In a statement today signed by its National Coordinator, Okechukwu Nwanguma, the group called on the President to order military and other law enforcement authorities to act professionally and humanely and desist from the use of excessive and lethal use of force to suppress peaceful protests.
It cited a crackdown yesterday morning in Aba when it said military men who arrived in several Hilux vans opened fire on members of IPOB as they were conducting prayers at the National High School, killing nine unarmed members instantly, and bundling away several injured ones.
According to the statement, “One of the IPOB members who witnessed the attack informed NOPRIN: ‘we gathered at National High School when Police men came with up to fifteen Hilux. They were outside, and before we know it, the military men came with (another) five Hilux Vans and a Jeep. They surrounded us as if we are criminals. We were singing and praying. They took six of our coordinators and three others away and started shooting at us. Nine people died instantly. They took them away with those with gunshot (injuries). Two died on our way to the hospital. Four in one hospital have no hope (of survival) with many others. All there Hilux Vans were filled with our men…’”
NOPRIN described the conduct of the military as a heinous crime and human rights abuse against a group conducting itself peacefully, stressing that the attack was unprovoked and unjustified as the IPOB members were neither armed nor posed any threat to the military or to anyone else.

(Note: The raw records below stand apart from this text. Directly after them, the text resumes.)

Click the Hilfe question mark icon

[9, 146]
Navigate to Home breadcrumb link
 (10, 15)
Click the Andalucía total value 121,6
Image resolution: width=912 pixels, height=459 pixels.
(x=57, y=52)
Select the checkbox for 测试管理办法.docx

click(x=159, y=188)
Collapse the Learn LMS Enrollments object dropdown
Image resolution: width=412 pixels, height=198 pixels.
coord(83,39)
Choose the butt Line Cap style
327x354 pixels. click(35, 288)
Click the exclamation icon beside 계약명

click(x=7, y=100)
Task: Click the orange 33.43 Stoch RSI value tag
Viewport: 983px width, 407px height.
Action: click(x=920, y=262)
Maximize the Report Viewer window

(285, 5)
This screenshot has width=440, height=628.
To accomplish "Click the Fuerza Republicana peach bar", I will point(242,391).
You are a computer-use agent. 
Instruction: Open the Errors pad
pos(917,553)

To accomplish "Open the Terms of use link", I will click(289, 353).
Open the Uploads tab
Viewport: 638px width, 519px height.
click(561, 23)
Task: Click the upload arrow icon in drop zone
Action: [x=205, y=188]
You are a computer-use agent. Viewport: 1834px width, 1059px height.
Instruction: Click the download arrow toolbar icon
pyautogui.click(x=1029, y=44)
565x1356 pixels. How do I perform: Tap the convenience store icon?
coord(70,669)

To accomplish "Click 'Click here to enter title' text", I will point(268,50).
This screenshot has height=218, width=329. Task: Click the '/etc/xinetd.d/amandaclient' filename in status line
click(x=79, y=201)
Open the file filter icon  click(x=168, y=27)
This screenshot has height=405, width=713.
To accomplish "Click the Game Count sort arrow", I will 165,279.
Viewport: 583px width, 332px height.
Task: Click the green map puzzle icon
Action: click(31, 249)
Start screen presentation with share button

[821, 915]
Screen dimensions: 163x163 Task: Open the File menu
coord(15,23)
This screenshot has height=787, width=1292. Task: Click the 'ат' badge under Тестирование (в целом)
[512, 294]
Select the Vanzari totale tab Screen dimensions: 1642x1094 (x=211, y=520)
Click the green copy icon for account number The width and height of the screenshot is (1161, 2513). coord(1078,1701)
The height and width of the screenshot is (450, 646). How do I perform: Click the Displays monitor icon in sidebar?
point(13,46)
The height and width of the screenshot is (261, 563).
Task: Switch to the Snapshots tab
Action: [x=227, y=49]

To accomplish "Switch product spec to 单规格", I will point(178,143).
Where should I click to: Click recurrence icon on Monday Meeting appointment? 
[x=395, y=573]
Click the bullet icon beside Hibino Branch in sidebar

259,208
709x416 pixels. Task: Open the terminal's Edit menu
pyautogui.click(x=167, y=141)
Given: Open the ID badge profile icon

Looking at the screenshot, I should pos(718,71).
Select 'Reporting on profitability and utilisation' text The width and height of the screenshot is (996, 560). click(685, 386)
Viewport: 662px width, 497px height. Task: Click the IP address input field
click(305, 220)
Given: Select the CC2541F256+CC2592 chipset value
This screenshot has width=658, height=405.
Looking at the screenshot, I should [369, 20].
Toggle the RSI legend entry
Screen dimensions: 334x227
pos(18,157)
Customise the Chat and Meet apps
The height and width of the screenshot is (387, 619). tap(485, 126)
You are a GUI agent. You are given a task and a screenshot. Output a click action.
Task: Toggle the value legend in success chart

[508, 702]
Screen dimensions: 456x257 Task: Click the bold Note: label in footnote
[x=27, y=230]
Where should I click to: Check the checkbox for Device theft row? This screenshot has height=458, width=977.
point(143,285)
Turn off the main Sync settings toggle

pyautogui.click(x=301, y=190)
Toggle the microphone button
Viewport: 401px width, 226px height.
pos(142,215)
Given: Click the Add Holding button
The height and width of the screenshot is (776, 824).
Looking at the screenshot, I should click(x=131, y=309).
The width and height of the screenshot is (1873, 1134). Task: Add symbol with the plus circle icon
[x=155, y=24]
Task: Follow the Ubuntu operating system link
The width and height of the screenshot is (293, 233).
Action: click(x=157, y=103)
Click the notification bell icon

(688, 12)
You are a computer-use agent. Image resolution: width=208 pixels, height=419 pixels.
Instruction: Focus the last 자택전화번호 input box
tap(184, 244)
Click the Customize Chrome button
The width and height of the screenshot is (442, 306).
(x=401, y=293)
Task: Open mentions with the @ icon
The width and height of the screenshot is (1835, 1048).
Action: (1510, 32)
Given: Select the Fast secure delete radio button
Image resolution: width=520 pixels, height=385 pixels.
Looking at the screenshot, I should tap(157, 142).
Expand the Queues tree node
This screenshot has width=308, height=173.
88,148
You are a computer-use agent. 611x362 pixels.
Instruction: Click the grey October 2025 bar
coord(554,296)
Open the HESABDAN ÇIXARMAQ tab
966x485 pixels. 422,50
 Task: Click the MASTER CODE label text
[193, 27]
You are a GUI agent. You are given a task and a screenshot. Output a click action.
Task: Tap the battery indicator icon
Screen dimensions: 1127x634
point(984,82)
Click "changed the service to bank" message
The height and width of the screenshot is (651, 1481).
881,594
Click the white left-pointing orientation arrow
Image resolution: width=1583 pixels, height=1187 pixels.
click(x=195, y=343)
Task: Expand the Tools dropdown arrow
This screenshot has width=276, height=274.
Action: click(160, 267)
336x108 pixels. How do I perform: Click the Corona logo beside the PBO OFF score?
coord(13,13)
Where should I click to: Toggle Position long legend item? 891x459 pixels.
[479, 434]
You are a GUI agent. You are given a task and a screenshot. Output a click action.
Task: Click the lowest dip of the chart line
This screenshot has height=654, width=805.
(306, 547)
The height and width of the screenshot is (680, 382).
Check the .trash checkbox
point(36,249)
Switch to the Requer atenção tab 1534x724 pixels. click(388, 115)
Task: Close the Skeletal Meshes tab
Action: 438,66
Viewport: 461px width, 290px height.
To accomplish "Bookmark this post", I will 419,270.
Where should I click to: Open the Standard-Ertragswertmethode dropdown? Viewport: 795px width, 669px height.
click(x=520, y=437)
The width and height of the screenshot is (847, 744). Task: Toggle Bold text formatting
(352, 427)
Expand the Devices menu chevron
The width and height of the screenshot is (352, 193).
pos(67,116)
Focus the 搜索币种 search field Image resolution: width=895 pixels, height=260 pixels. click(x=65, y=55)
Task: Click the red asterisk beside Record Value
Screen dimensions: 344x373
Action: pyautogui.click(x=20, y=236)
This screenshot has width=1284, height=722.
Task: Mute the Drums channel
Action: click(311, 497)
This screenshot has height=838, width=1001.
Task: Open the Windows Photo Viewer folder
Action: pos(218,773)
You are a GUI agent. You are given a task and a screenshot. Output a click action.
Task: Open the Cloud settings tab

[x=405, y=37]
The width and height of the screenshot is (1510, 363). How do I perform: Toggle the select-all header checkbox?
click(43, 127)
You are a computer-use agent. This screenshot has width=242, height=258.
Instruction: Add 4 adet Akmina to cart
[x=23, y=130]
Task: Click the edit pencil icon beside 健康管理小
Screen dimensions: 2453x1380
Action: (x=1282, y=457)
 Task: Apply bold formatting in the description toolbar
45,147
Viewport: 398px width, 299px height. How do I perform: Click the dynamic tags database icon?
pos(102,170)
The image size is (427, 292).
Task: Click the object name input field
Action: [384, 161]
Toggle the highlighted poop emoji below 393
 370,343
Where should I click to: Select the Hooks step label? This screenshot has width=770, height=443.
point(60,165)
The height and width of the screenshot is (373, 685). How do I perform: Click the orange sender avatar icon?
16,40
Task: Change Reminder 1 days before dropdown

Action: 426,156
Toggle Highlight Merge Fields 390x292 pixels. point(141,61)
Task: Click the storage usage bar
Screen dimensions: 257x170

“This latest merciless shooting and abduction of members of IPOB by the military is one too many,” it said.
It recalled that on December 18, a coalition of human rights groups in Anambra State had written to Governor Obiano to express concern over the practice of those armed with instruments of coercion repeatedly mowing down in cold blood innocent and unarmed citizens he had sworn to protect.
“The use of excessive force and firearms by security and law enforcement agencies in responding to civil situations is unprofessional and a violation of the Code of Conduct for Law Enforcement Agencies,” NOPRIN pointed out. “In this instant case, there was even no need, in the first place, to use firearms at all. In many previous instances of shootings at protesters by the military, the protesters were not armed or violent. The firing of live bullets at groups of unarmed protesters appears to be motivated by hate. There were shocking instances when soldiers went to hospitals where victims were taken to for treatment and inexplicably bundled them away.”
NOPRIN underlined that there are civilized and legally established ways and procedures of dealing with public disorder, especially in a democracy.
“There are also mechanisms for reviewing the actions of security forces in such circumstances,” it said. “Even where it is found that a protest was violent, a case of disproportionate use of force and firearms could still be established.”
It regretted what it identified as a clear lack of professionalism and lack of restraint by Nigeria’s security agencies, stressing that they must adhere to the provisions of the constitution as well as domestic and international human rights and humanitarian standards which Nigeria subscribes to.
It called on the government to lead by example by demonstrating its full commitment to protecting human rights, adhering to due process and promoting the rule of law in order to deepen and strengthen, rather than undermine, democracy.
“The Nigerian Government, as a signatory to regional and international human rights treaties, must fulfill its obligation to ensure the protection of the human rights of its citizens, and in particular, to prevent, investigate and punish all cases of extrajudicial killings and to ensure adequate compensation for the victim,” NOPRIN declared.